Items from a dataset
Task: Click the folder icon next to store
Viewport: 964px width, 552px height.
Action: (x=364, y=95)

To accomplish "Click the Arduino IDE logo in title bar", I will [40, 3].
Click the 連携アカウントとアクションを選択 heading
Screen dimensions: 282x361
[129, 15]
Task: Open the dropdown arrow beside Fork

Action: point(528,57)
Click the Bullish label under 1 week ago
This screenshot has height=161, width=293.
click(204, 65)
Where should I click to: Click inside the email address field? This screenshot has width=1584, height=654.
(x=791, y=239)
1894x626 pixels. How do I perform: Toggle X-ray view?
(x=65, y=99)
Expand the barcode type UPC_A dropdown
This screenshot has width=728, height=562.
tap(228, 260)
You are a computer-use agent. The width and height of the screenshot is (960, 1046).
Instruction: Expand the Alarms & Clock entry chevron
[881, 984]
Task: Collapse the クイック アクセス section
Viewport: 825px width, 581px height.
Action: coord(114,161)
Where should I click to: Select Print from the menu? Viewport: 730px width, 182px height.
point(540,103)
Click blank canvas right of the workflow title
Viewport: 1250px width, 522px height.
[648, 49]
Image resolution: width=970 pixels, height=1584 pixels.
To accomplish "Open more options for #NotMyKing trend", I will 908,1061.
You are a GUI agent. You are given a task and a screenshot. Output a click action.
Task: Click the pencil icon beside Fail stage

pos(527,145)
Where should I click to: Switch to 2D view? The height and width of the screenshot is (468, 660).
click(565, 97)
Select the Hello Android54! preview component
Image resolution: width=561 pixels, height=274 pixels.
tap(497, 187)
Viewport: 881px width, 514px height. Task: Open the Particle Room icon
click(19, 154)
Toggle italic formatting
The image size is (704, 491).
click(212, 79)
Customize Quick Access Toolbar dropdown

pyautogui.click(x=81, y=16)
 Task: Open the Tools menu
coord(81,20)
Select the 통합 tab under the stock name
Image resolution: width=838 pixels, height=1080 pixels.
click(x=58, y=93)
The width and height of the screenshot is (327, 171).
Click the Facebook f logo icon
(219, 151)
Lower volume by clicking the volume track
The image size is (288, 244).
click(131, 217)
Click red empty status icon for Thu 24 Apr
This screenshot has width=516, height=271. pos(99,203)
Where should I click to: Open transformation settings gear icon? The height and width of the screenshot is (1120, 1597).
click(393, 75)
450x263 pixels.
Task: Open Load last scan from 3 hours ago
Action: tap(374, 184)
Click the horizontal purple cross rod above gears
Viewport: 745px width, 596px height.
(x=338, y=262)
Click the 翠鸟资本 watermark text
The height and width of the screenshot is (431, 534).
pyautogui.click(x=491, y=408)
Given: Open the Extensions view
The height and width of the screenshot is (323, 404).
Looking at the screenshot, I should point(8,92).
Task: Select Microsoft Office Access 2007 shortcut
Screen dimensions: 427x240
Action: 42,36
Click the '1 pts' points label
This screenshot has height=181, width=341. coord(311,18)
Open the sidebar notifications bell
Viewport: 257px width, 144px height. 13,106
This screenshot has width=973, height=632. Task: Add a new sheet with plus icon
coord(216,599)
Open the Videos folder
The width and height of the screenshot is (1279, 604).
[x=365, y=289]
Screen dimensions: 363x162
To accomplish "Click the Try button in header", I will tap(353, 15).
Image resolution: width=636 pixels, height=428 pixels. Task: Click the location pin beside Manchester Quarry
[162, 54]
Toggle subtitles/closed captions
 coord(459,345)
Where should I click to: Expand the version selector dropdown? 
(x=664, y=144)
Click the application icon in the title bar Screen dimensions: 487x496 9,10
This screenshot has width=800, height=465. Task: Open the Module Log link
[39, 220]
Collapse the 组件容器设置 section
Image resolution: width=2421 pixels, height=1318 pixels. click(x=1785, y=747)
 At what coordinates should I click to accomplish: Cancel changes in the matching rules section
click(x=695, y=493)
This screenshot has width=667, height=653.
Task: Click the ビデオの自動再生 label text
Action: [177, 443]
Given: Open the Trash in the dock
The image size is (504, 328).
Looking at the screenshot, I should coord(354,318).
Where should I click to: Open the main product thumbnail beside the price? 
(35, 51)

Exercise aim: Please copy the data verbatim, from the line containing "Open the Videos folder" through the end of the data.

Exercise response:
Open the Videos folder
The width and height of the screenshot is (1279, 604).
[x=365, y=289]
Screen dimensions: 363x162
To accomplish "Click the Try button in header", I will tap(353, 15).
Image resolution: width=636 pixels, height=428 pixels. Task: Click the location pin beside Manchester Quarry
[162, 54]
Toggle subtitles/closed captions
 coord(459,345)
Where should I click to: Expand the version selector dropdown? 
(x=664, y=144)
Click the application icon in the title bar Screen dimensions: 487x496 9,10
This screenshot has width=800, height=465. Task: Open the Module Log link
[39, 220]
Collapse the 组件容器设置 section
Image resolution: width=2421 pixels, height=1318 pixels. click(x=1785, y=747)
 At what coordinates should I click to accomplish: Cancel changes in the matching rules section
click(x=695, y=493)
This screenshot has width=667, height=653.
Task: Click the ビデオの自動再生 label text
Action: [177, 443]
Given: Open the Trash in the dock
The image size is (504, 328).
Looking at the screenshot, I should coord(354,318).
Where should I click to: Open the main product thumbnail beside the price? 
(35, 51)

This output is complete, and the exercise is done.